1.) It has been our policy here at The Confluence since 2008 to not propagate either party’s memes or propaganda.

2.) In this case, it would be disrespectful of the four embassy staff who died there to cynically use their deaths as a way to score political points.  I’d rather keep the investigation free of electoral politics.  There *is* a story there and people should be held accountable if they neglectfully or knowingly ignored warnings that put these people in danger but we must weigh this against the diplomatic mission and the current events and developing situation in Libya.  That will require a thoughtful investigation so that the State department and the CIA benefit from learning what went wrong and who spilled the beans, etc.  It will NOT benefit from a cynical election year ploy to undermine the State department and foreign policy in order to disgrace Obama.  Let him take himself down, he seems to be doing a pretty good job of it without any assistance.
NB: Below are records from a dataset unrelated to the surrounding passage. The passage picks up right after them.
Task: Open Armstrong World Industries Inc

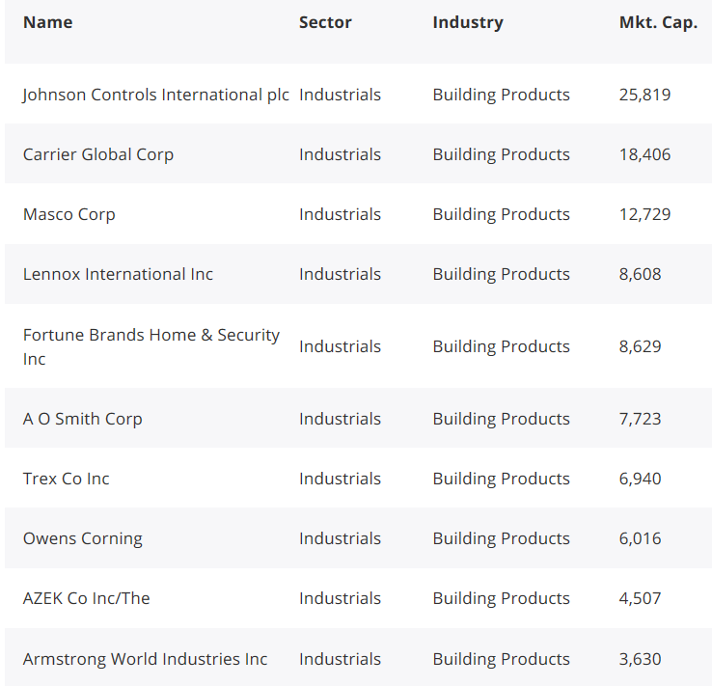Action: point(145,659)
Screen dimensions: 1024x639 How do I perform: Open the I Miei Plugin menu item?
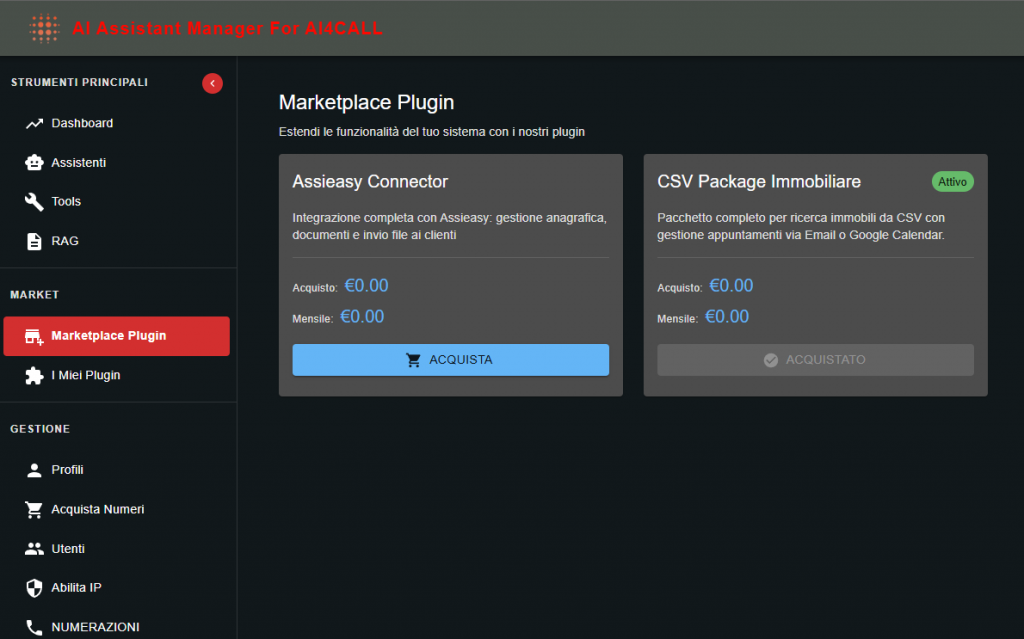point(86,376)
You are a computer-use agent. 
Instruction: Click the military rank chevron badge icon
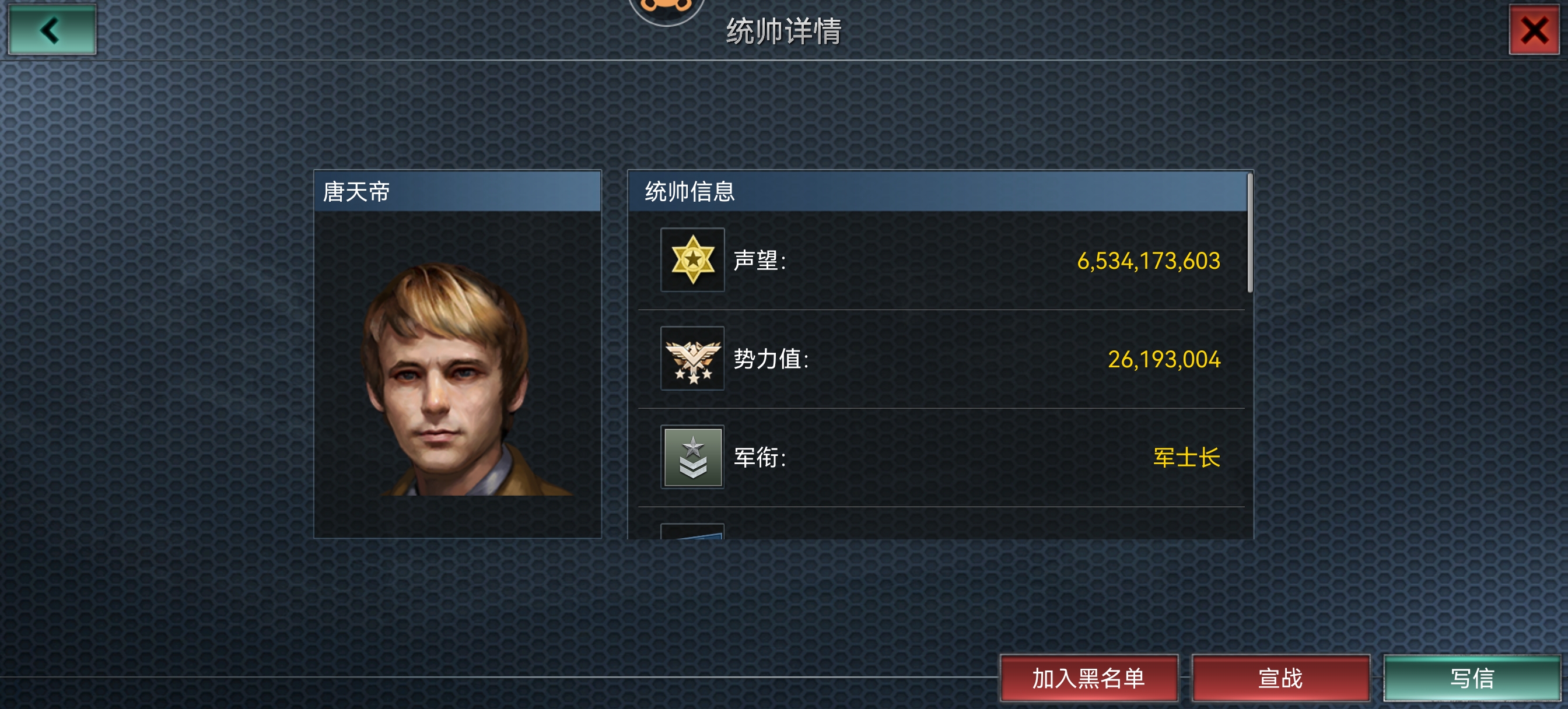click(692, 457)
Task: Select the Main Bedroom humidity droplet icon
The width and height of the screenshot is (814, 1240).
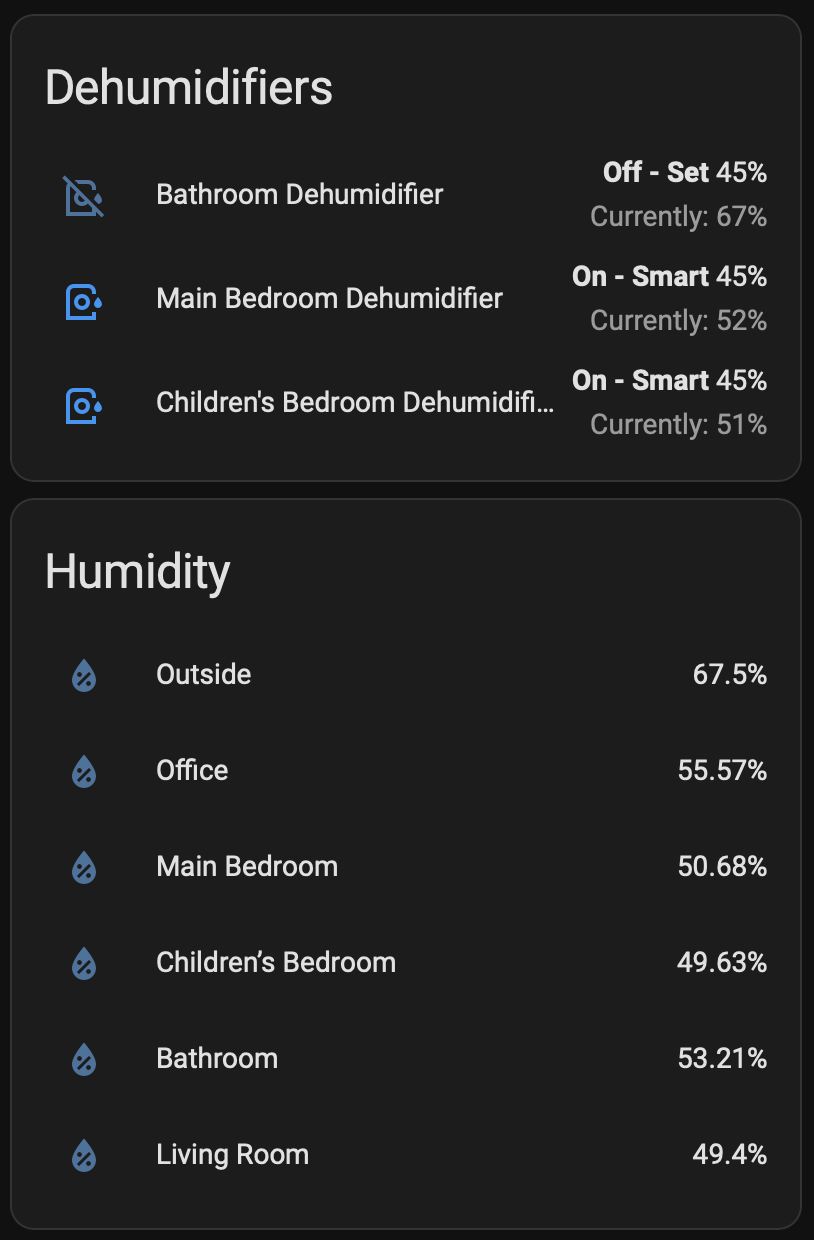Action: [84, 866]
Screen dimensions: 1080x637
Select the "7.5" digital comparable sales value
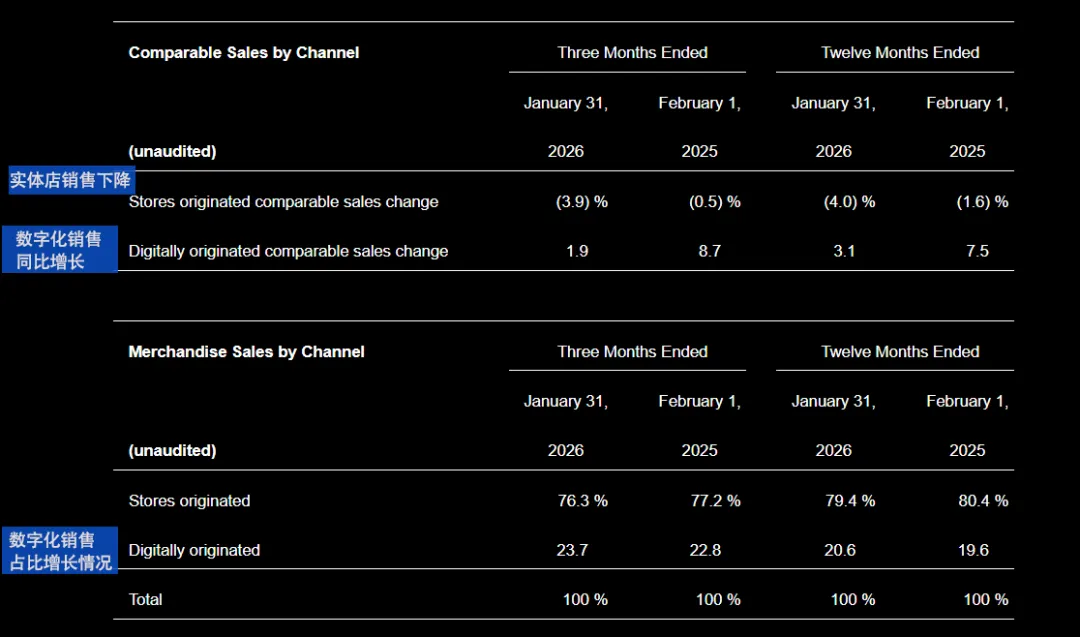coord(977,251)
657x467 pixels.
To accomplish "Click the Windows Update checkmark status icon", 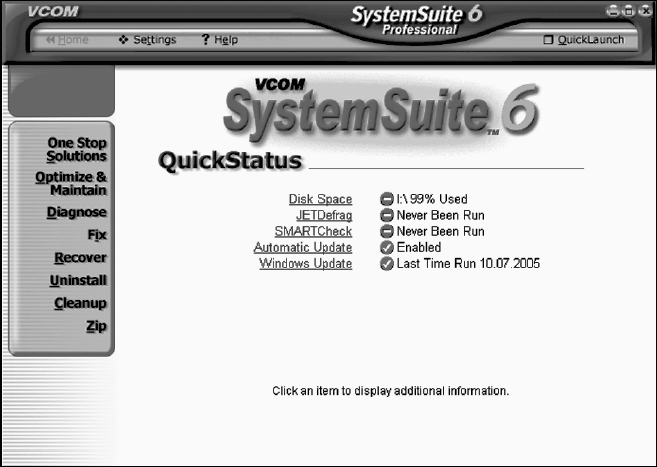I will 386,264.
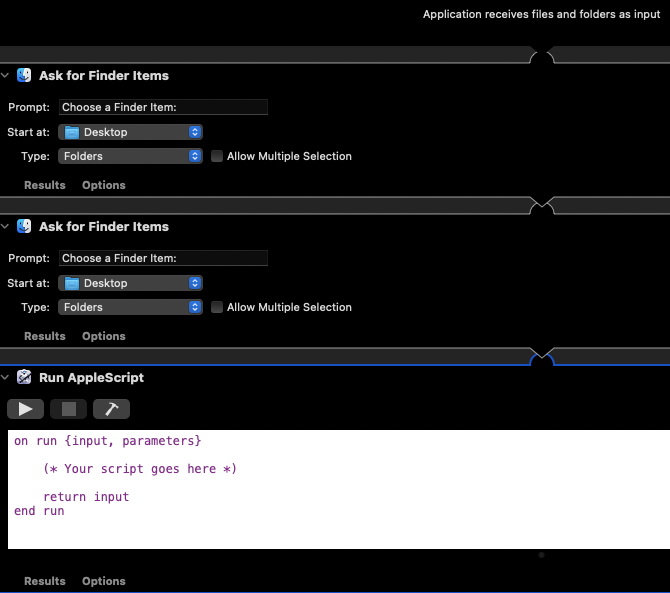Stop the AppleScript with the stop button

(x=68, y=408)
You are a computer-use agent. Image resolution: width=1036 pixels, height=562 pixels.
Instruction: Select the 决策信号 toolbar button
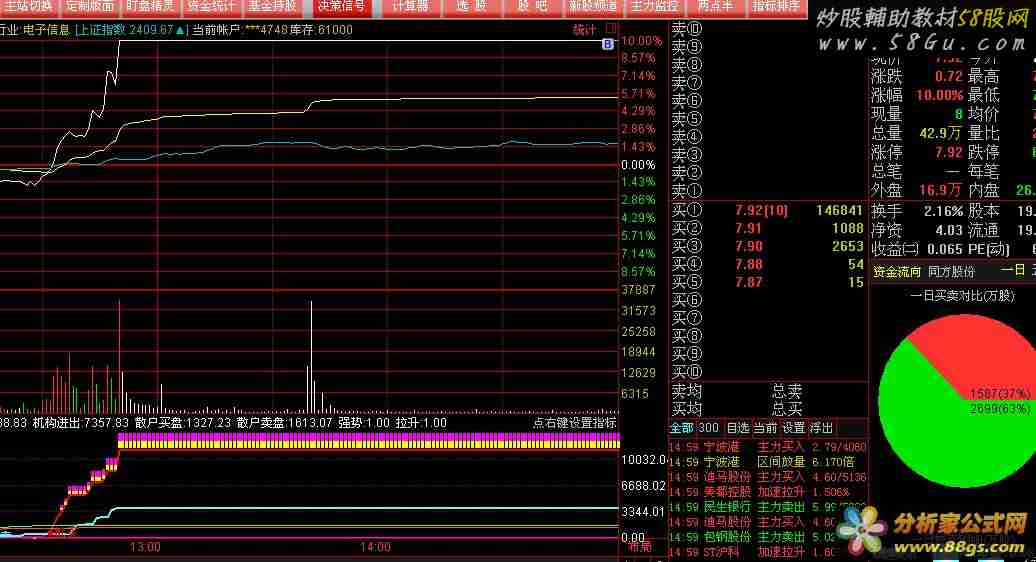342,6
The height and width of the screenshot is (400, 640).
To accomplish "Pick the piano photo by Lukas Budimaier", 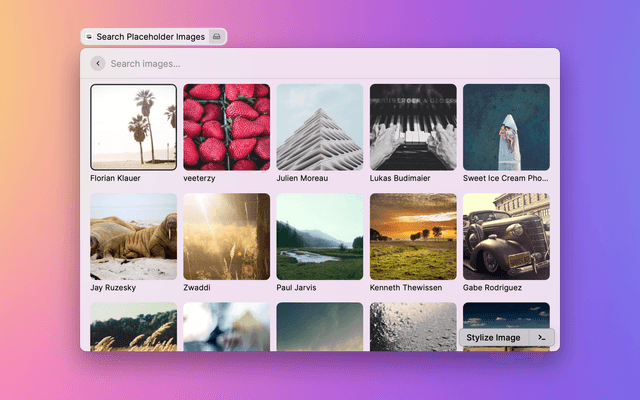I will pyautogui.click(x=413, y=127).
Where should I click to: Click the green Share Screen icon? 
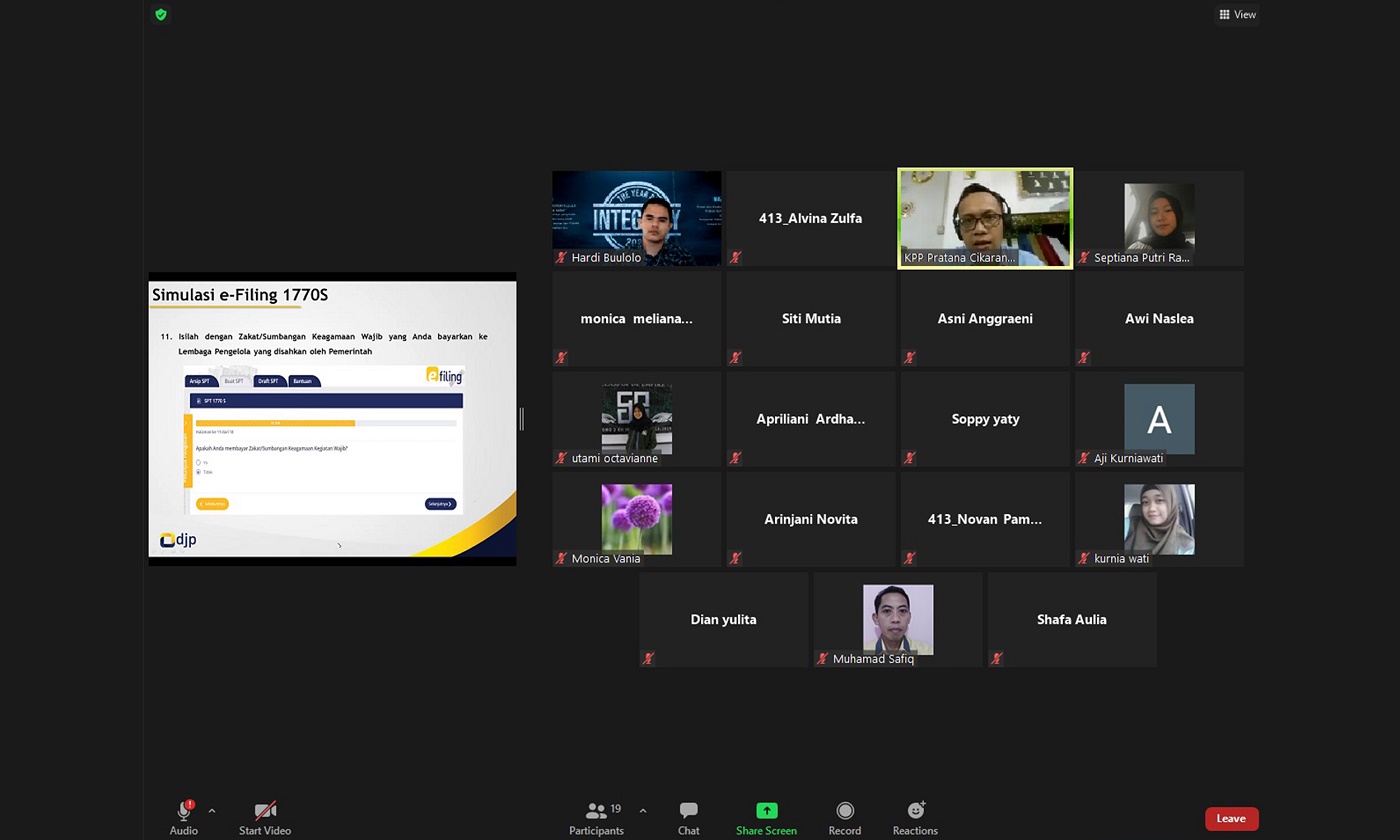[766, 811]
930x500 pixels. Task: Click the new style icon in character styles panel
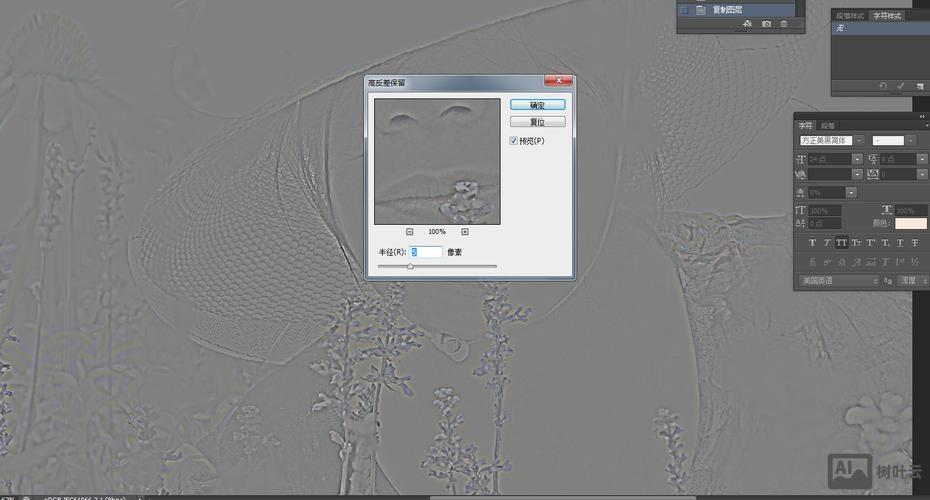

3.) Hillary Clinton is a big girl.  Yes, she is.  This is her job.  Let her do it.  If she gets called to Capital Hill to testify, she can handle it.  The Republicans have inadvertently screwed themselves here.  She’s a seasoned veteran of cynical, hypocritical, politically motivated investigations.  I hope they won’t call her up before the investigation is complete but even if the House Republicans rush her, I feel confident that she will do her homework and do the best that she can.  Let’s not undermine her mojo by trying to protect her.  We overcome sexism and misogynism by taking on challenges and rising to the occasion.

4.) We let Bush get away with a lot of really nasty s%^&.  He started an unnecessary war in Iraq based on lies, he and his party drained the Treasury to reward their contractor cronies, they increased the deficit, refused to “cut and run” (it doesn’t get more cynical than THAT phrase) and the whole fiasco has destabilized part of asia and cost thousands of military servicepeople their lives and limbs.  If you weren’t upset by all that by demanding accountability from Cheney and Bush but you’re getting your knickers in a twist over Benghazi, then you have your priorities seriously messed up.  You need to do some soul searching.

The foreign policy debate is coming up between Romney and Obama and I suspect that much will be made of Benghazi.  Or not.  I think this could backfire on the Republicans because there is a way for Obama and the Democrats to go on the offensive here that might win them back a bunch of Clintonistas.  It would require Obama to fake passion about something.  And that’s the problem.  He’s not a passionate guy and he doesn’t appear to believe in much of anything so any attempt at passion will look forced.  I dunno, maybe one of the debate prep team members will slap him around and knock some sense into him.  We’ll see.  But if they’ve been paying attention, they will know what to do.  This could be the Republicans third rail if they’re not careful.